最後の『色の強さ』では、対人ドラフト3-0デッキサンプル約80件を集約して見えてきた、勝ち組/負け組カラーについて考察します。


1.メカニズム

1.1.脱出

脱出カード一覧

 脱出カードは墓地リソースを再利用するメカニズムであり、黒と赤に多い。素の能力はやや物足りないものが多く、脱出による再利用ありきで採用することになると思われる。恐らく一番強い脱出カードを可能な限り使いまわすことになるため、脱出カードは量より質が重要、かき集めることの意味は薄いと思われる。

ミルカード

 墓地を肥やす、いわゆる《石臼》系のカードは青と黒に割り当てられている。黒いデッキは意識しなくともある程度勝手に墓地が肥えていくのに対し、青いデッキは積極的に墓地を肥やすカードを採用する必要がありそうだ。単純なライブラリーアウト戦略は相手の脱出戦略を超強化する友情コンボと化すため、相手に撃てる《石臼》系カードも基本的には自分のライブラリーを削る用途で使うことになるだろう。

ルーター

 脱出は一見マナフラケアのできるメカニズムに見えるが、余った土地を墓地に送る方法がない限りマナフラケアとしては機能しないことに注意したい。
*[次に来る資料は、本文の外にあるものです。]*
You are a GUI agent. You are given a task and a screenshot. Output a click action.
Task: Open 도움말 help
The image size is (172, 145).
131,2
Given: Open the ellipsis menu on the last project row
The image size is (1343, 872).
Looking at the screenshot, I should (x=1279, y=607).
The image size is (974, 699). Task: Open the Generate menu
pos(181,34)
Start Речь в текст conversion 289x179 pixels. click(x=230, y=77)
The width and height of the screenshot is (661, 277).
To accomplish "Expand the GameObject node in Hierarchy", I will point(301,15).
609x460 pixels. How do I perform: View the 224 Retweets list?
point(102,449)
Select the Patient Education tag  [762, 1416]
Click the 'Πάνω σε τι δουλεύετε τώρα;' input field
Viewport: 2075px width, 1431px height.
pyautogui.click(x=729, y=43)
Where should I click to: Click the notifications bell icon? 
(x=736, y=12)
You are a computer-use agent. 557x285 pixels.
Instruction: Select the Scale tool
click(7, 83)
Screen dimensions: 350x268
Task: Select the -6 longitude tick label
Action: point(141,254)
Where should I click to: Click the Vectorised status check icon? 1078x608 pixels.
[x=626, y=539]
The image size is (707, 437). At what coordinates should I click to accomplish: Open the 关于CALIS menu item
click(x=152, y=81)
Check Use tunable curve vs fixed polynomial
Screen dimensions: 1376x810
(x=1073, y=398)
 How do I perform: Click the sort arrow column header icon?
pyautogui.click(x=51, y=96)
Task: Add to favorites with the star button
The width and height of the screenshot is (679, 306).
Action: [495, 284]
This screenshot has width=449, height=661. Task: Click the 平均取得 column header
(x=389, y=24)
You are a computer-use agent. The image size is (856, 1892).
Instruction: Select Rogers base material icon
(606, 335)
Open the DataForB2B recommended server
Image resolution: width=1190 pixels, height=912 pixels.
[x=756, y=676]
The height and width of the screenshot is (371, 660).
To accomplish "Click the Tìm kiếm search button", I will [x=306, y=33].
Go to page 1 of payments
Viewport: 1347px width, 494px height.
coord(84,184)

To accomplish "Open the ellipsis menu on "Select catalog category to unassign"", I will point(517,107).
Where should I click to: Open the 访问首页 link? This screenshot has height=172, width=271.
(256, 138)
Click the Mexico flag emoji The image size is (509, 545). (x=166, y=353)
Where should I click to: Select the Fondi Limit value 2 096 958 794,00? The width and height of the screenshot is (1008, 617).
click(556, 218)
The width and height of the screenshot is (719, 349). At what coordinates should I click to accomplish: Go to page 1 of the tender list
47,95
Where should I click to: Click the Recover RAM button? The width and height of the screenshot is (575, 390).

そのためルーティングができるカードの価値は通常よりもかなり高くなっているといえる。恐らくだが脱出カードがあるデッキにおいて、墓地を1枚肥やすことは0.25枚カードを引くことと同程度のバリューがある。

1.2.星座

星座カード一覧

 星座はエンチャントが場に出たときに起動する誘発型能力の総称であり、聖なるバントカラー(白青緑)にしか存在しない。コモン星座は星座前提でないとデッキに入れたくないレベル。アンコモン以上の星座は・・・やっぱり星座前提でないと採用したくない。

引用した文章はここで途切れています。